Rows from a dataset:
>> Begin

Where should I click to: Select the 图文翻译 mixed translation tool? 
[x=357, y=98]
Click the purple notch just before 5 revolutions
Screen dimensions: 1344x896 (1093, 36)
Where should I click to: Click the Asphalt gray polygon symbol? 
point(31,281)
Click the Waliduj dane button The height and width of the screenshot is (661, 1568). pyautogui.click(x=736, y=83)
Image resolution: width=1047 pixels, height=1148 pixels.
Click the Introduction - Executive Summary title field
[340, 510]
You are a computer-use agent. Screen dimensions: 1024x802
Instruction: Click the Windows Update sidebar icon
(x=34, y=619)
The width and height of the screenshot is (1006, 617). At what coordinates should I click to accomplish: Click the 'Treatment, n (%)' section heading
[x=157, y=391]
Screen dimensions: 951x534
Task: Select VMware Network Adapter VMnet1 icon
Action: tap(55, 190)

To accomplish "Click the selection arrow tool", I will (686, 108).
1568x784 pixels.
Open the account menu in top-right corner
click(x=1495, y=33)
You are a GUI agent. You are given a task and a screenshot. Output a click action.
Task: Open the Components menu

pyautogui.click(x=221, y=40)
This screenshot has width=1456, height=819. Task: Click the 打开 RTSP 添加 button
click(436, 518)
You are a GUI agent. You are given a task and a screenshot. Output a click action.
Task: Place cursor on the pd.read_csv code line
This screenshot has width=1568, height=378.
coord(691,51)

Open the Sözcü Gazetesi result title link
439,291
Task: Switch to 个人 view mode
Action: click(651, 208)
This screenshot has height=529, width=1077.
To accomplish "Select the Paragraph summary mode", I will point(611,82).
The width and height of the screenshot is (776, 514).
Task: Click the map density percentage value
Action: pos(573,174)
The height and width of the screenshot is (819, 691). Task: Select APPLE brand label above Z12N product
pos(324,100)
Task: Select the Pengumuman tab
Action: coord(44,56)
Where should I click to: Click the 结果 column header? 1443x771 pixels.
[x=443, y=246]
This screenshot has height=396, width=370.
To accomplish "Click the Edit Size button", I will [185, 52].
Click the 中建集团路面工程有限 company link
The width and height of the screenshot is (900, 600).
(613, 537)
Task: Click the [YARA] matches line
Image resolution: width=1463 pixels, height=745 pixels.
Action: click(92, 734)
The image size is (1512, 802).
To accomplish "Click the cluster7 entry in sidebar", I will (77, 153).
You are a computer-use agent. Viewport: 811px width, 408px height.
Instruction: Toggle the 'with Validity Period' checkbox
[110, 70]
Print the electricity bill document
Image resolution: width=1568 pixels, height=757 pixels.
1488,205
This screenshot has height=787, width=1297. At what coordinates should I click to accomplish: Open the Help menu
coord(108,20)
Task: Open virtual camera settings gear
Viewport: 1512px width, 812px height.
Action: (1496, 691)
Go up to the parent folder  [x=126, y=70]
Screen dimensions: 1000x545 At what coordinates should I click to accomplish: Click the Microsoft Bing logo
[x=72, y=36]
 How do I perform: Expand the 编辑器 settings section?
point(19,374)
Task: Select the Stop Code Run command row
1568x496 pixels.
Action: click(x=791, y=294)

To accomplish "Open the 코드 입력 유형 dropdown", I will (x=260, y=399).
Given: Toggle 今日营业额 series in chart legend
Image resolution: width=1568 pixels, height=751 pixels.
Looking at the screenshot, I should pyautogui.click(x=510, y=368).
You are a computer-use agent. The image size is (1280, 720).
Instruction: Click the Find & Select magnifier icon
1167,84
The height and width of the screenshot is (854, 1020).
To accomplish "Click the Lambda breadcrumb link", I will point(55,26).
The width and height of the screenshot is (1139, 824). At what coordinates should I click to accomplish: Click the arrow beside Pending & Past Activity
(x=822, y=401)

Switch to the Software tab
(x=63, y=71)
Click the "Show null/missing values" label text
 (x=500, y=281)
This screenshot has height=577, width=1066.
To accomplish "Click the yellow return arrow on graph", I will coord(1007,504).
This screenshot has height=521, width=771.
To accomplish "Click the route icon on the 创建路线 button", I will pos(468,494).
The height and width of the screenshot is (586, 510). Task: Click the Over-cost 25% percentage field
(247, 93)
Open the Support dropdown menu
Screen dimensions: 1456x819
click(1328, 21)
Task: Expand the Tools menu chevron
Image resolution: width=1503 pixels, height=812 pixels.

>> End

Written instruction: Transcribe verbatim every line of the items from the one containing "You are a computer-use agent. The" through the last line of the items, both ends included.

Output for this exercise:
You are a computer-use agent. The image size is (1280, 720).
Instruction: Click the Find & Select magnifier icon
1167,84
The height and width of the screenshot is (854, 1020).
To accomplish "Click the Lambda breadcrumb link", I will point(55,26).
The width and height of the screenshot is (1139, 824). At what coordinates should I click to accomplish: Click the arrow beside Pending & Past Activity
(x=822, y=401)

Switch to the Software tab
(x=63, y=71)
Click the "Show null/missing values" label text
 (x=500, y=281)
This screenshot has height=577, width=1066.
To accomplish "Click the yellow return arrow on graph", I will coord(1007,504).
This screenshot has height=521, width=771.
To accomplish "Click the route icon on the 创建路线 button", I will pos(468,494).
The height and width of the screenshot is (586, 510). Task: Click the Over-cost 25% percentage field
(247, 93)
Open the Support dropdown menu
Screen dimensions: 1456x819
click(1328, 21)
Task: Expand the Tools menu chevron
Image resolution: width=1503 pixels, height=812 pixels.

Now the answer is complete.